Тем не менее на уроках мы сидели в пальто, и учителя снимали с рук варежки или перчатки, лишь когда требовалось что-нибудь написать на доске или выставить отметку в журнале.
14.В ПОСЛЕДНИЙ ЧАС
ПОРАЖЕНИЕ НЕМЕЦКИХ ВОЙСК НА ПОДСТУПАХ К МОСКВЕ
С 16 ноября 1941 года германские войска, развернув против Западного фронта 13 танковых, 33 пехотных и 5 мотопехотных дивизий, начали второе генеральное наступление на Москву.
До 6 декабря наши войска вели ожесточенные оборонительные бои, сдерживая наступление ударных фланговых группировок противника и отражая его вспомогательные удары на Истринском, Звенигородском и Нарофоминском направлениях.

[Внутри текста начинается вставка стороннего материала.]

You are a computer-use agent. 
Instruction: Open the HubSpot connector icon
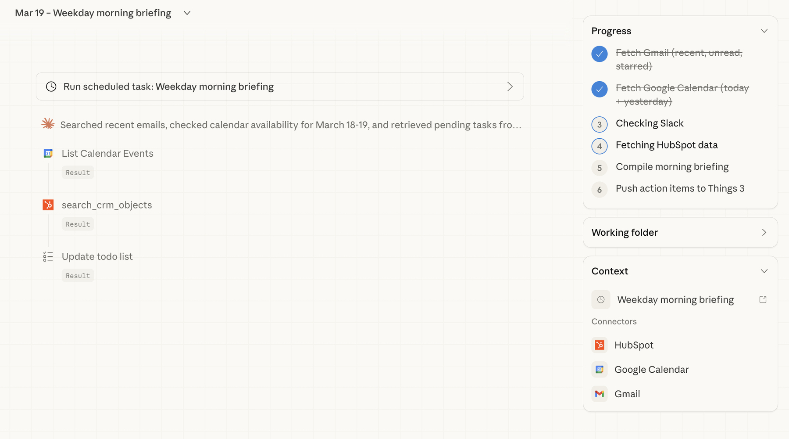pos(600,345)
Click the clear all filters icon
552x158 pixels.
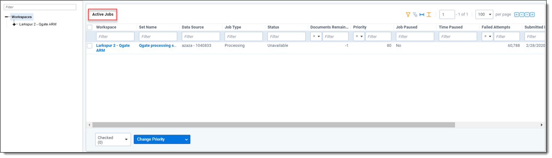coord(415,15)
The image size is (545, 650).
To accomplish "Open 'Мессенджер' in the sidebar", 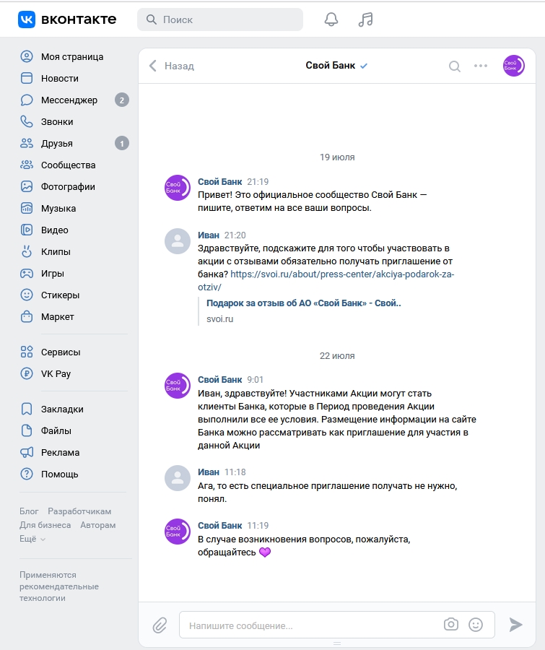I will 69,100.
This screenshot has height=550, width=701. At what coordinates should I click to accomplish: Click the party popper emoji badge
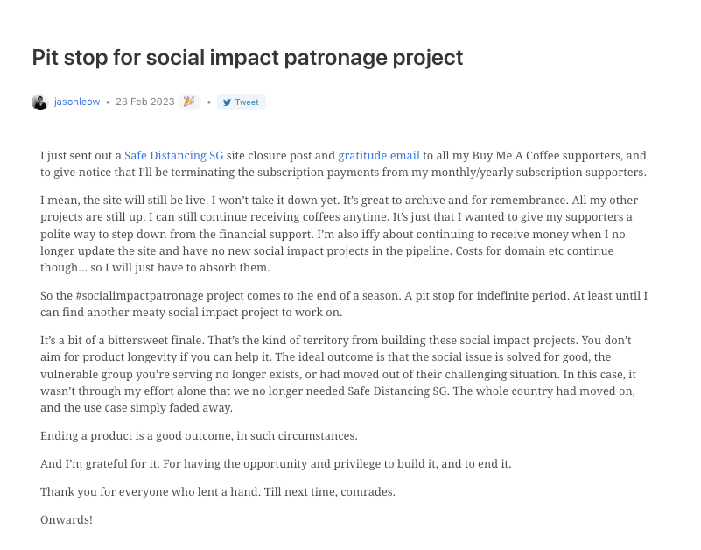(x=189, y=102)
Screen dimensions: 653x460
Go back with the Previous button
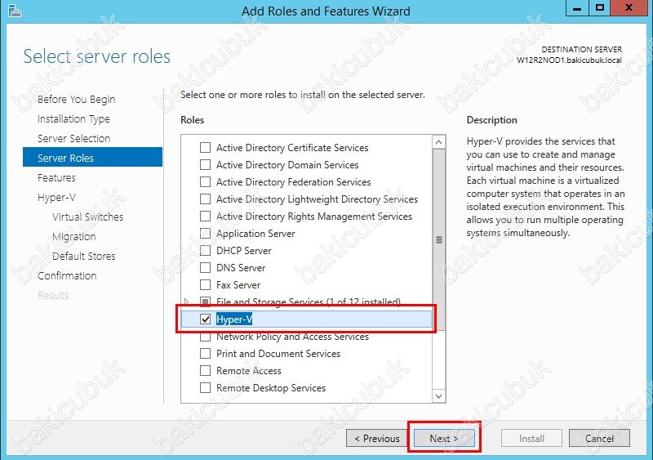coord(377,438)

6 декабря 1941 г. войска нашего Западного фронта, измотав противника в предшествующих боях, перешли в контрнаступление против его ударных фланговых группировок. В результате начатого наступления обе эти группировки разбиты и поспешно отходят, бросая технику, вооружение и неся огромные потери.
«Известия»
13 /XII
15.10/ХII
Муженечек мой родненький!
Вчера тебе не писала. Писем от тебя не получаем давно. Тяжело, но я все же живу надеждой, что письма будут. Я уверена, что ты жив и здоров. Ты должен быть здоров, потому что ты очень нужен на фронте, твоя помощь там очень нужна. Ты энергичен, молод... Теперь у нас на фронте победа за победой и мы еще тверже уверены в нашей победе. Как хочется поскорее видеть тебя дома, как мучительно тянется время разлуки. Мы все здоровы и одно наше желание — увидеть тебя здоровым и невредимым. Это так и будет! Письмо это семьдесят второе...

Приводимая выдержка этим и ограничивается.